Not that long ago AI was a loose term. Almost Intelligent. Accidentally Impressive. Sometimes Absolute Idiocy, depending on how brave the product manager was. Today it means something much clearer. If it blinks, makes a noise, or moves on its own, congratulations, it is now intelligent and probably costs more.
This way of thinking became very visible at some point, but it did not stay there. It spread nicely. Efficiently. Like a software update nobody asked for. And now almost anything can be declared AI. You can point at a device that has been doing the exact same thing since the early nineties and someone will still lean in and whisper, with respect, look… this is AI.
The best example is the automatic door. A perfectly normal sliding door. A door that has not learned a single new trick since fax machines were considered modern. And yet people talk about it like it has instincts. They stand in front of it and say things like the AI door recognized me or the AI door sensed me, as if it briefly scanned their personality and made a conscious decision.
In reality, you could approach it holding a banana and it opens. You could wave your elbow, a jacket, a shopping bag, or just exist vaguely in its direction and it opens. You could be in a bad mood, a good mood, or no mood at all. The door does not care. It does not see you. It does not feel you. It does not judge you. A light beam gets interrupted and the door slides away. That is the full intellectual journey. And yet people talk about it like it might soon start writing essays about humanity.
Once you notice this, you see it everywhere. A fridge makes a noise and suddenly someone says AI. A lamp turns on and that is also AI now. The air conditioner clicks once and people nod like something clever just happened. At this point you could sit down on a chair and someone would explain that it is an adaptive comfort system responding to your emotional state and lower back history.
Even the trash bin has joined the act. It opens when something passes in front of it. Your hand. Your keys. Your elbow. A sock that lost its way. But it is introduced as an AI waste companion. People wave at it carefully, like it might remember them next time and judge their lifestyle choices.
Then there is the AI water kettle. A kettle. A device that used to boil water and then mind its own business. Now it behaves like a small life coach. It does not start immediately. It beeps first, thoughtfully, as if checking whether you are emotionally ready for hot water. It flashes lights like it has concerns. People proudly say it is learning about them. It is not. It is just trying very hard not to destroy itself while pretending to be meaningful.

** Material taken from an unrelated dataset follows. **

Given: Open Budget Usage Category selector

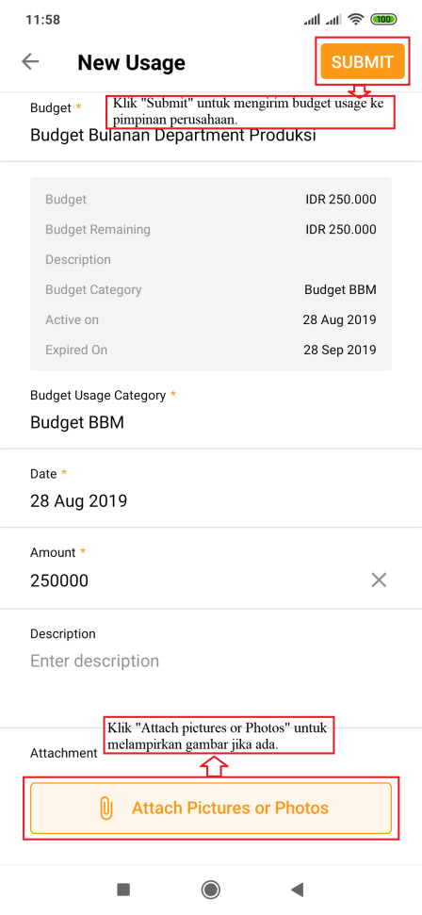Looking at the screenshot, I should pos(211,412).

Then there is the AI mirror. A bathroom mirror with a screen glued to it. It shows the time, the weather, and occasionally tells you that you look tired. Which is polite, because what you are actually seeing is a person you do not fully recognize yet. It is Monday morning. Hair pointing in six directions, face slightly swollen, expression somewhere between confused witness and escaped lab animal. The mirror announces that today might be stressful. Not because it analyzed your emotional state, but because you have not even located your own personality yet. This is not artificial intelligence. This is a piece of glass confirming that mornings exist, humans need at least twenty minutes before becoming socially acceptable, and absolutely nothing should be trusted before the first coffee.

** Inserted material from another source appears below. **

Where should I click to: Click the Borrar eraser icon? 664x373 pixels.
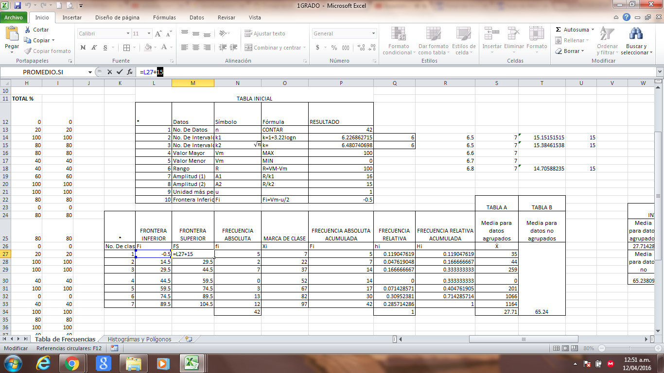coord(559,51)
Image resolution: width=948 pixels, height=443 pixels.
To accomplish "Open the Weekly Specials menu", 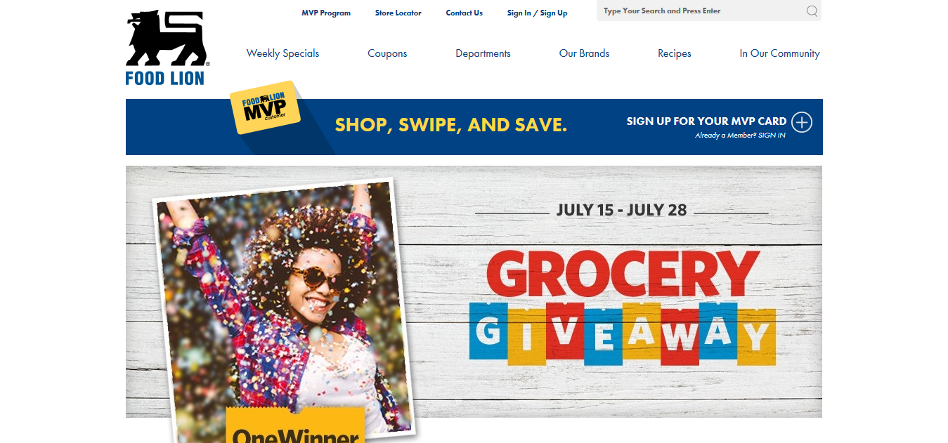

And then come the delivery robots. To be fair, they actually work. They deliver things. But they look like appliances that accidentally found a career path. They roll through hallways like a rice cooker with dreams or a small refrigerator that decided to leave the break room and see the world. They arrive at your door, open their lid with a dramatic sound effect that suggests something important just happened, and everyone nods respectfully, calling it AI, even though it is basically a confident box on wheels following a route.
What we are watching is a giant performance. Doors that barely react are treated like thinkers. Lamps, fridges, fans, kettles, bins, and sometimes furniture get promoted to specialists. If something does one thing reliably and looks confident doing it, intelligence is assumed. A sensor, a beep, and a sticker are often doing most of the work.

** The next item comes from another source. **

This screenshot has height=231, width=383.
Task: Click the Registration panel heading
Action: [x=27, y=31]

At some point, questioning quietly leaves the room. Once something looks certain enough, people fill in the intelligence themselves. No questions needed. No curiosity required.
Meanwhile, real AI exists somewhere else. It does not blink. It does not beep. It does not try to be liked. It sits quietly, analyzes patterns, predicts outcomes, and changes things without putting on a show.
And that might be the real irony.
While everything else is busy trying to look intelligent, the real AI already finished and moved on.
AI promised intelligence everywhere.
What it really delivered was relief from having to think ourselves.